It’s all about context when you’re an addict, and worry had me back there, back to being 11 with a mom who was dying. I reached across the table and took my roommate’s glass of merlot. Held the glass between my hands like I would hold a baby’s face. I put it under my nose. The blackberries, vanilla and plums were like a sedative. I inhaled as much as I could and resented my out breath for getting in the way.
“God, I want some alcohol.” I said to my pseudo husband. He’d lit candles for atmosphere, not romance. An acorn shaped eraser sat next to a charcoal drawing of a lion he’d done earlier in the day. My hair was tied up in a wet ponytail. I wore pink silk sweats and a white tank top with no bra. My bony elbows were resting on the 7-foot table. My worry screamed for alcohol. Fire ants marched through my veins biting and chewing on my nerves, demanding alcohol.
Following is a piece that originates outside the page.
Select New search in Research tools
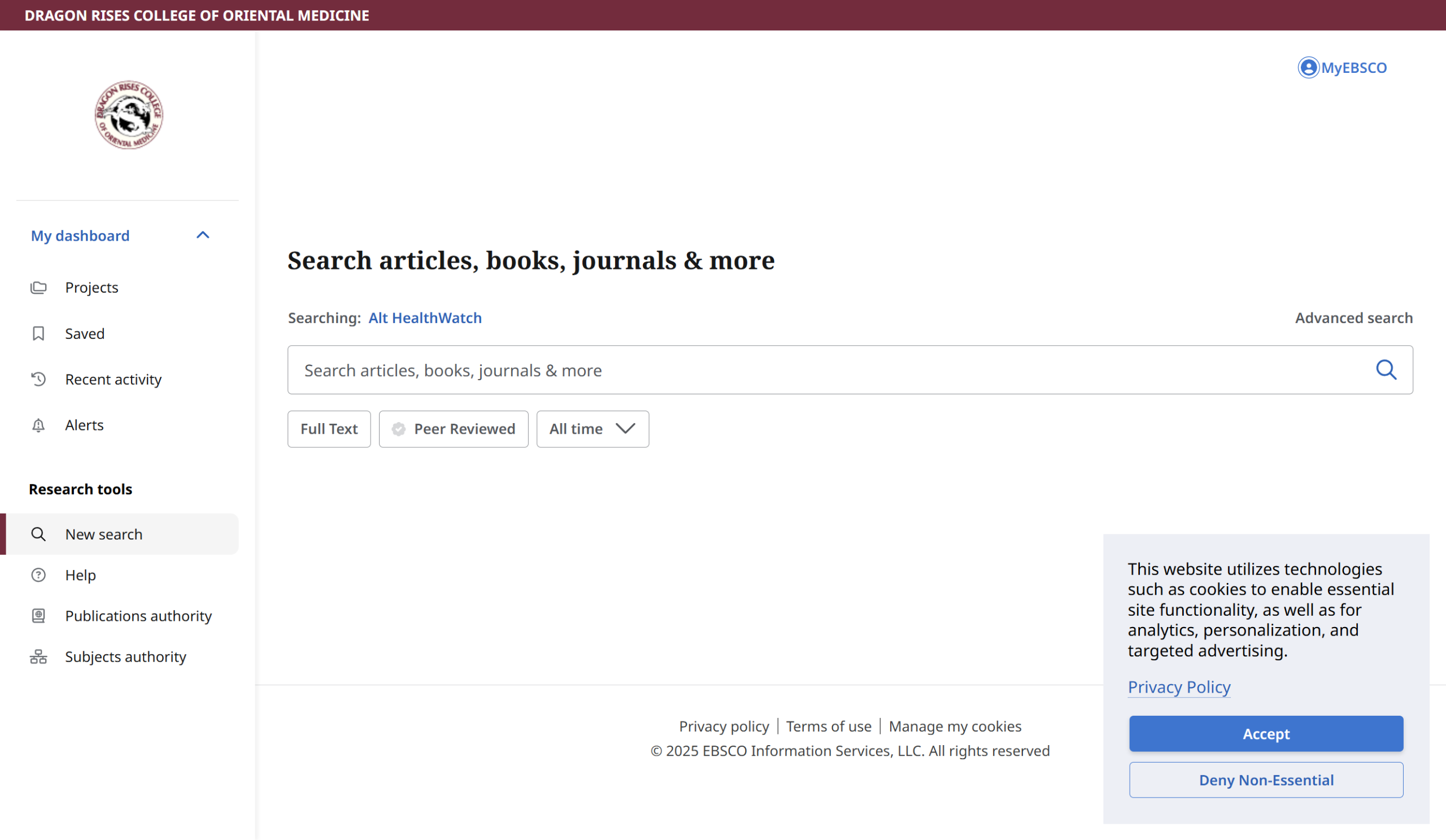104,534
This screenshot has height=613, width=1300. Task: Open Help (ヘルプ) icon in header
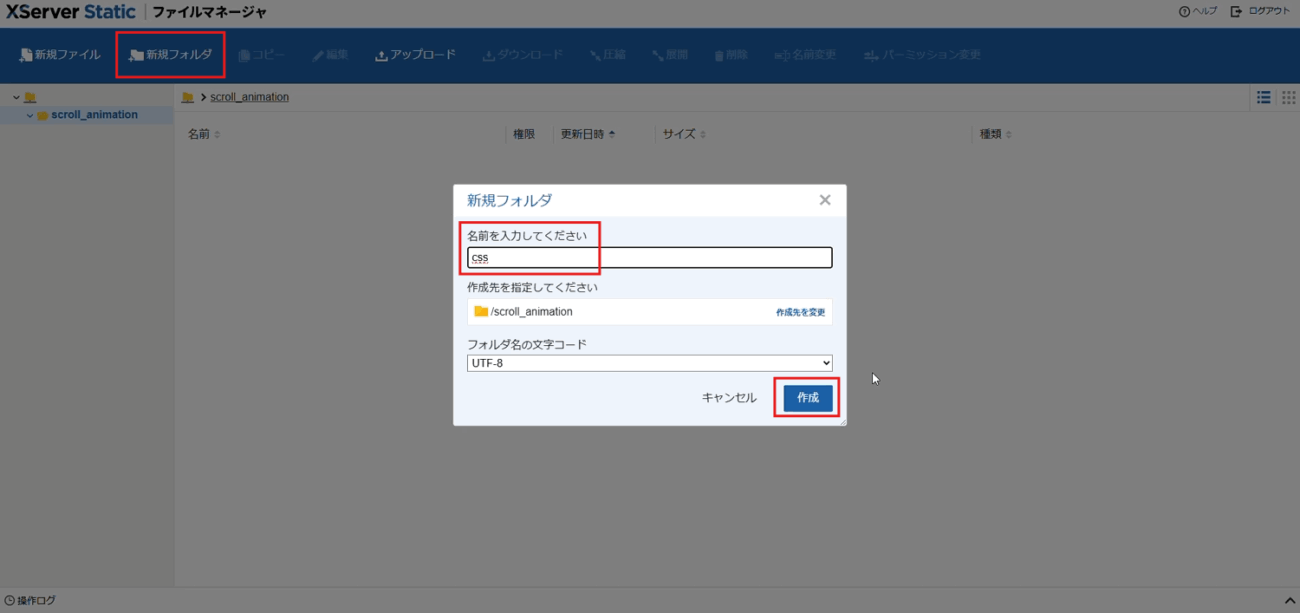pos(1185,11)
A 12-foot python of need uncurled itself in my stomach, jonesing for alcohol. Tears were dripping out of my eyes, onto my food. “Have some chocolate,” he said, “to take the edge off.”
I wanted booze to take the edge off, drugs to take the edge off, caffeine, a smoke or a fuck, to take the edge off. I wanted warm rain to fall from the sky and melt my edges off. I wanted my roommate’s love to take the edge off, I wanted to burn or drown my edges off and, if that didn’t work I wanted to murder them, my edges that is. “Breath,” I heard myself say. You have your one vice. One bad habit, one weakness to rely on, one vice to help calm the storms of being me, one vice to filter out the noise, one vice to drown the worry. Thank god I have one vice.
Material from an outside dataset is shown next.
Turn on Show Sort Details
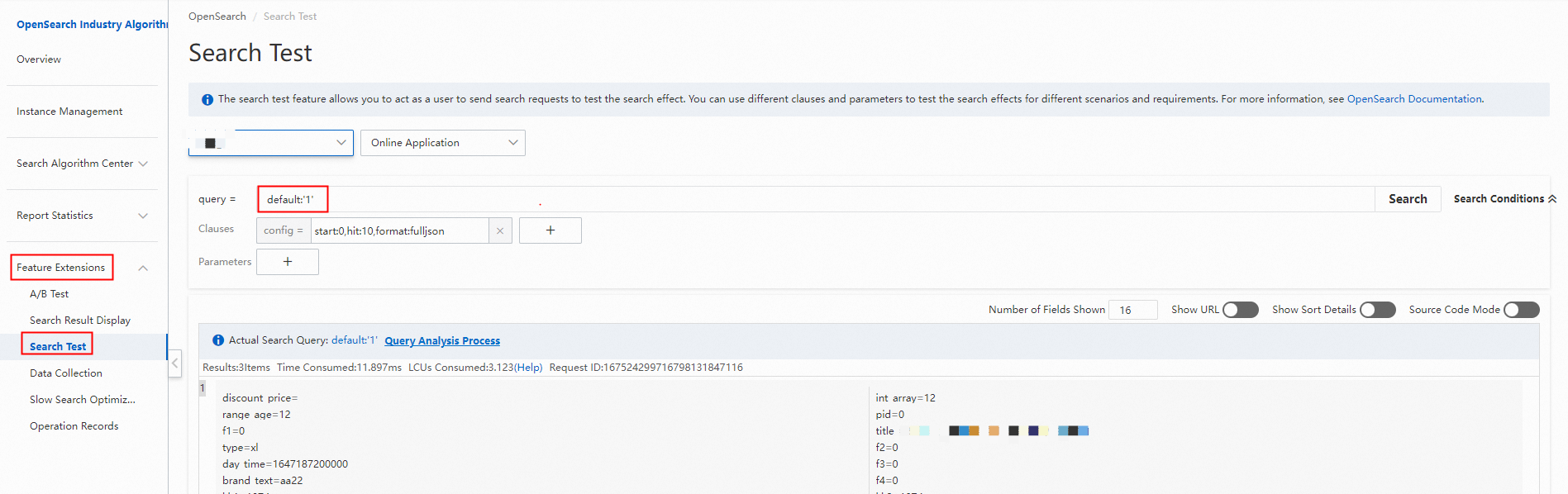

“Here you go,” my roomy said. He placed a bar of chocolate by my elbow. He wiped a tear from my cheek with his left index finger. Then took the wine glass from my hands, “I’ll take that,” he said.
I ate a side of dairy milk chocolate with my salmon. It was so good. I ate more chocolate for dessert with my tea. Worry be damned. By the time I got into bed, I was calm. Until 3.00am that is, when I woke with my face on fire. Angry welts on my cheeks and neck stared back at me from the bathroom mirror. “Oh, god.” I said out loud. I knew what was happening, it had happened a few years back with scented candles. Then last year with eggs, and lavender body lotion, and laundry detergent, and soap, and red dye and the list goes on. Shit. No. I watched tears spill down my face as I remembered the allergy doctor from a year ago. “You’re system is so sensitive,” he said, “In the future you might have an issue with chocolate.” I brushed him off at the time. I mean who’s allergic to chocolate. And God would never take my last vice.